Dalle à pédé : En ces temps d’inclusion et de politiquement correct voilà une expression qui devrait disparaître. Mais moi j’aime bien les dalles à pédé, et je suis fier d’y grimper car c’est le style de grimpe où je suis le plus fort. Expression inventée certainement par des mules , fières de leurs gros bras leur permettant d’aller se pendre dans des devers abominaffreux, et souvent nulles dans la grimpe en dalle justement. D’où un certain " les dalles c’est pour les pédé s ", car il faut être fin, technique et pas bourrin pour y grimper, tout le contraire d’une mule . Mule qui ne voudrait pas être prise pour un pédé et qui surtout se protège ainsi du ridicule en évitant de montrer sa gaucherie dans une dalle bien lisse (l’éléphant dans le magasin de porcelaine). Car la dalle à pédé est une dalle hyper lisse. La morphologie du grimpeur de dalle est également plus proche de la danseuse classique (qui, ne vous y trompez pas est en général très musclée) que du mulet super-saïyen, d’où cette expression dénigrante et servant d’écran aux nuls en dalle. Si vous avez un pote arrogant qui passe du 8a en no foot en gros dévers, proposez lui un jour d’aller faire du 6c dans une dalle à pédé…
Dry tooling : Garder ses outils au sec. En clair c’est une activité d’allumés qui veulent faire du rocher avec du matériel de glace. On les voit donc pendus dans des falaises sans un pet de glace avec crampons aux pieds et piolets en mains.
Engager la viande : Monter (son corps, c’est à dire la viande ) loin au dessus du dernier point . Je vous laisse philosopher sur la portée de cette image.
Friend : Type de coinceur le plus connu et le plus utilisé. C’est un système à cames à axe décentré. Plus on tire dessus, plus les cames s’ouvrent et donc plus ça coince.
MAM : Petit nom du Mal Aigu des Montagnes. Phénomène dû à l’hypoxie (ouvrez le dictionnaire je ne vais pas tout faire), et qui présente toute une gradation de symptômes, du simple inconfort (euphémisme), à la mort. Au premier stade on a en général mal à la tête, on a sommeil, on n’a pas faim, on a des nausées. Dans les derniers stades c’est l’œdème pulmonaire (on crache du sang et on meurt asphyxié) ou l’œdème cérébral (on délire complètement avant de mourir, parfois dans des actes inconsidérés que le délire peut amener: certains par exemple se déshabillent sur les pentes de l’Everest par -40ºC parce qu’ils ont trop chaud). Les facultés mentales sont en général de plus en plus faibles au fur et à mesure qu’on passe les stades, et les hallucinations de plus en plus fortes. J’ai un ami qui a ainsi grimpé le Nevado Sajama accompagné du chat botté tout en faisant la conversation à son bâton. Une seule solution pour échapper au MAM en général: descendre le plus vite et le plus bas possible, facile avec les symptômes précités non? D’où l’utilité du compagnon de cordée, faut bien qu’il serve à quelque chose des fois. On comprend ainsi pourquoi le solo à 8000 mètres d’altitude est plus dangereux qu’à 4000 mètres.

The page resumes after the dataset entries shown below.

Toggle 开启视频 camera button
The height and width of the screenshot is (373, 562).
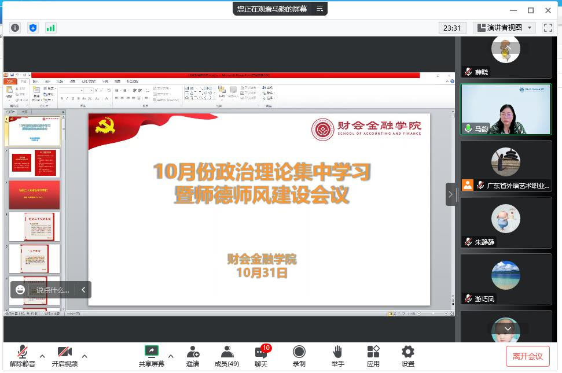coord(64,356)
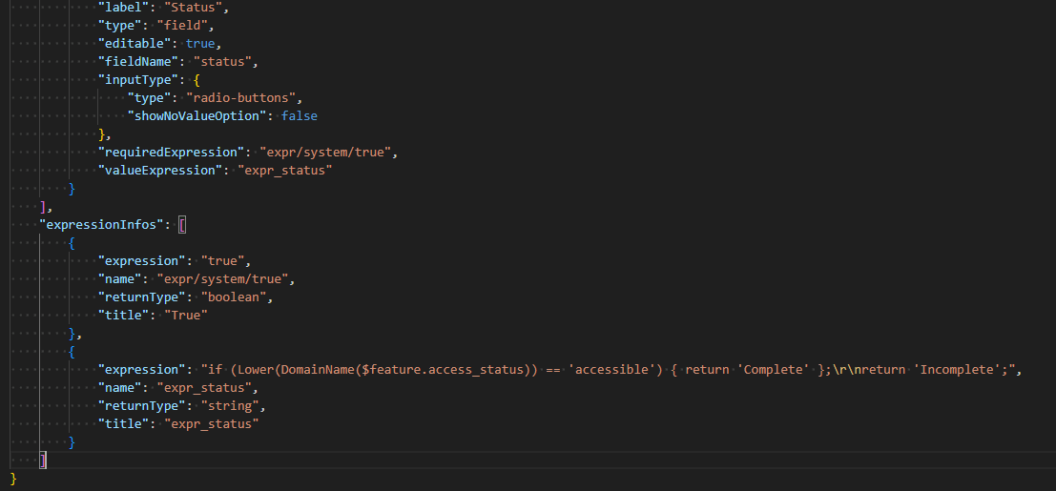
Task: Click the "valueExpression" property key
Action: tap(159, 171)
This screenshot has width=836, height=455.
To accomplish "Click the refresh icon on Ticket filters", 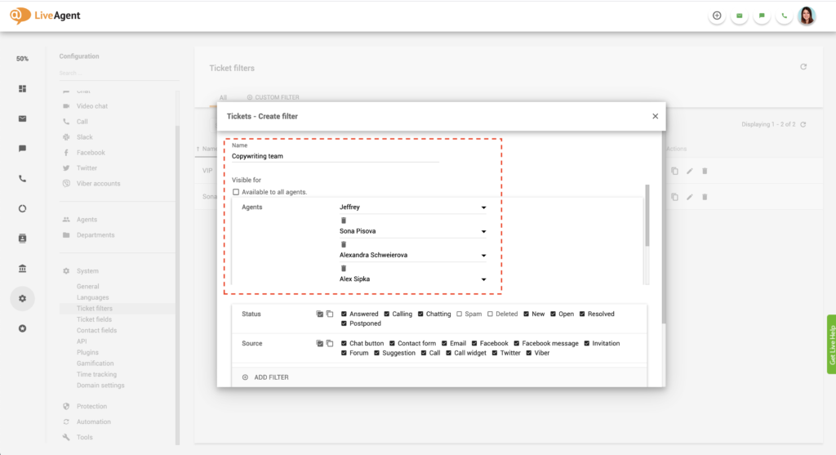I will pos(803,67).
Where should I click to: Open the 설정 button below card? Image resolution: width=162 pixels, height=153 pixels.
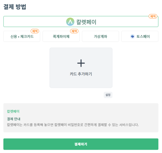108,95
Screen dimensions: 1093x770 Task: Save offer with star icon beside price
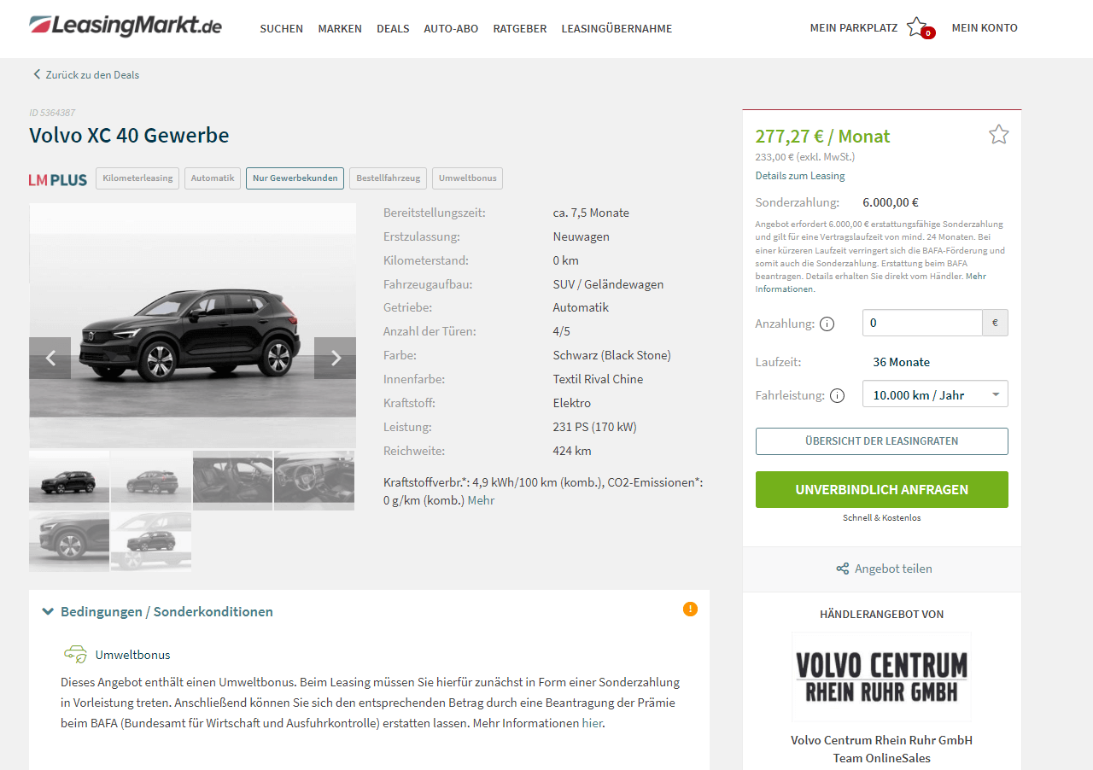(998, 134)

Morpho : se dit d’un passage ou la taille joue un rôle important. C’est morpho logique quoi. Seule la taille compte, car le poids est toujours un handicap en escalade.
Mutant : Grimpeur dont on ne comprend pas comment il peut passer un truc aussi abo .

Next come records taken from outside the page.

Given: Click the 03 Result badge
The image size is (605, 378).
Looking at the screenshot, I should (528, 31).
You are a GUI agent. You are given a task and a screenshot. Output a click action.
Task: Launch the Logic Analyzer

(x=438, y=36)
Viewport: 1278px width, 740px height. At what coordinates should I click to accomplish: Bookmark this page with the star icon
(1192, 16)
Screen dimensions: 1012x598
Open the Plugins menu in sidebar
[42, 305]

Point ou protection : Peut parfois être la réparation nécessaire à l’hôpital quand vous vous êtes méchamment gamelé (on parle alors de point de suture), mais plus généralement c’est l’abréviation de " point d’assurance ". Entendez par là: spit , broche , piton , coinceur , sangle que vous placez ou qui est déjà en place, et qui vous permet de passer votre corde pour vous assurer. Une chute au dessus d’un point fera une longueur double de celle qui vous éloigne du dit point (si celui-ci ne lâche pas bien sûr). Le contraire du point est rien:
- " Tu vois des points ? Putain non y’a rien ! Fais gaffe hein?! "

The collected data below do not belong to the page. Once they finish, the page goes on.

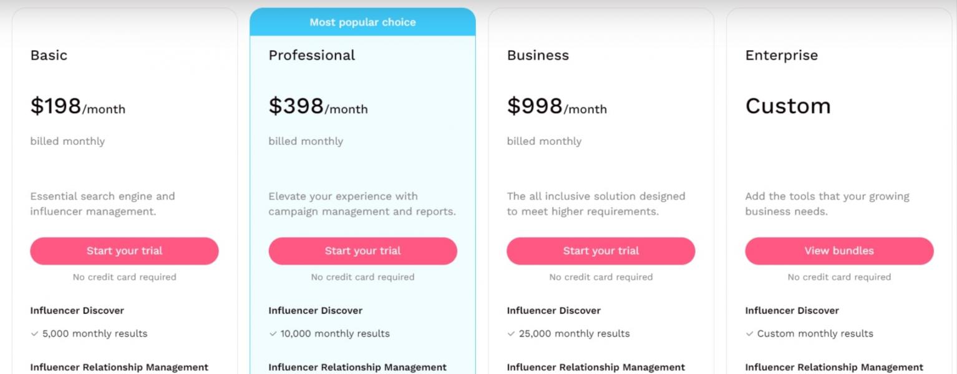Screen dimensions: 957x374
Task: Click the Business plan heading
Action: pyautogui.click(x=538, y=55)
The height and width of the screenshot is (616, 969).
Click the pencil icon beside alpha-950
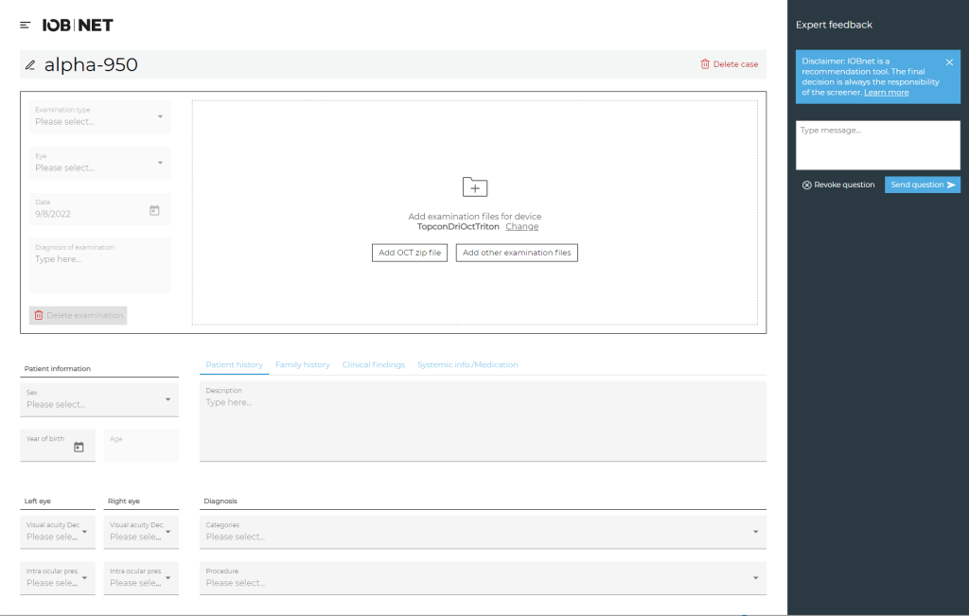(x=30, y=65)
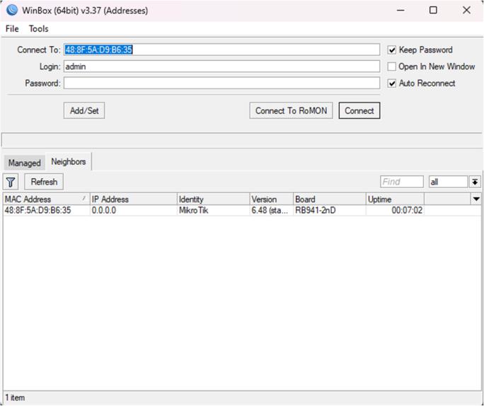
Task: Switch to the Managed tab
Action: (x=24, y=163)
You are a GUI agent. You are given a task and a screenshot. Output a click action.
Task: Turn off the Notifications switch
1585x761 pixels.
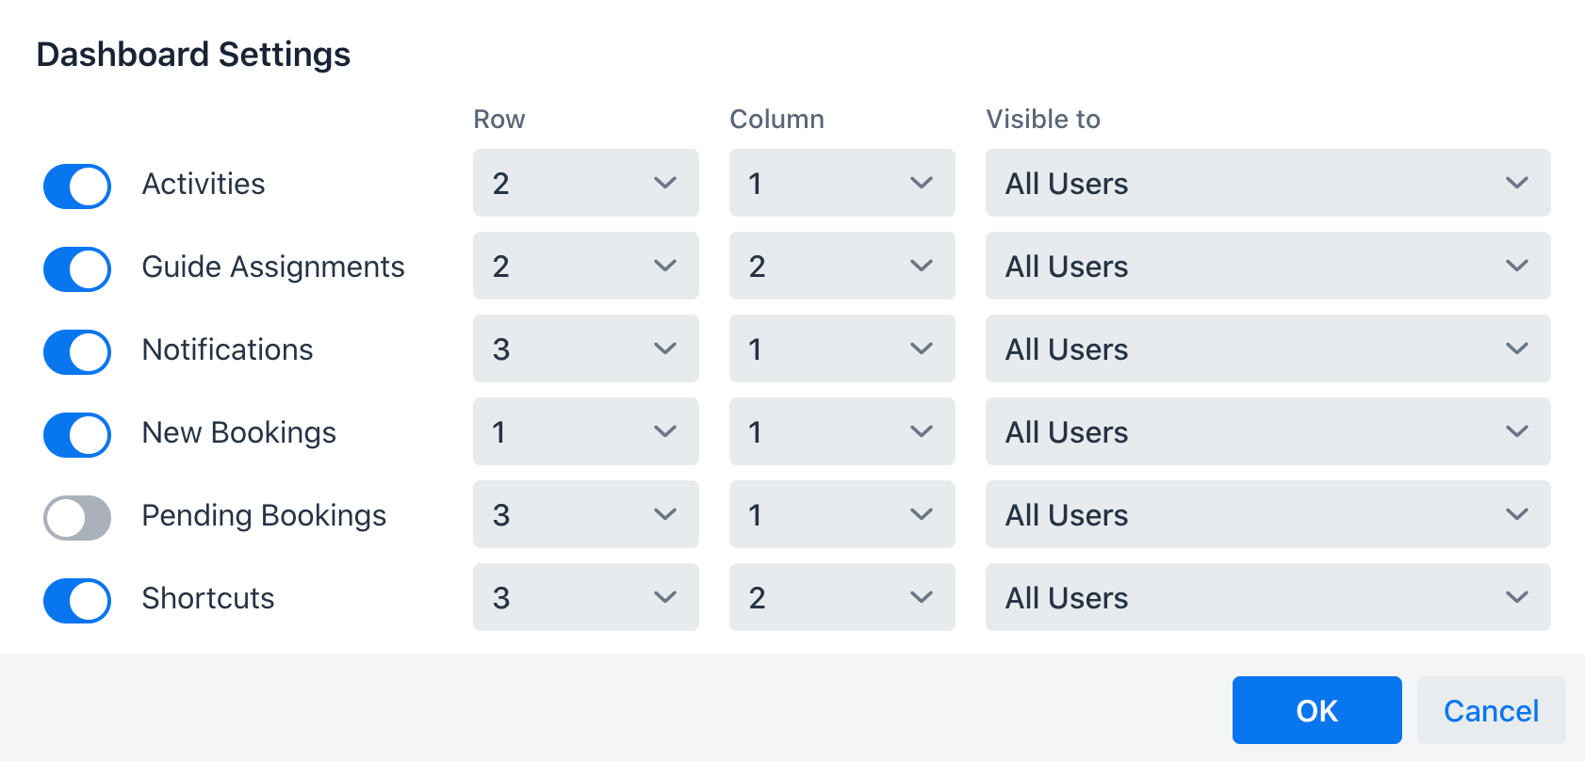77,351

Rimaye : C’est comme une crevasse mais à la jonction du glacier et de la roche. C’est donc en général le début du glacier et ça ne fait que béer de plus en plus au fil de la saison. La rimaye peut donc empêcher de prendre pied sur le rocher et il ne reste plus qu’à rentrer à la maison, ou à sortir un pont pliant.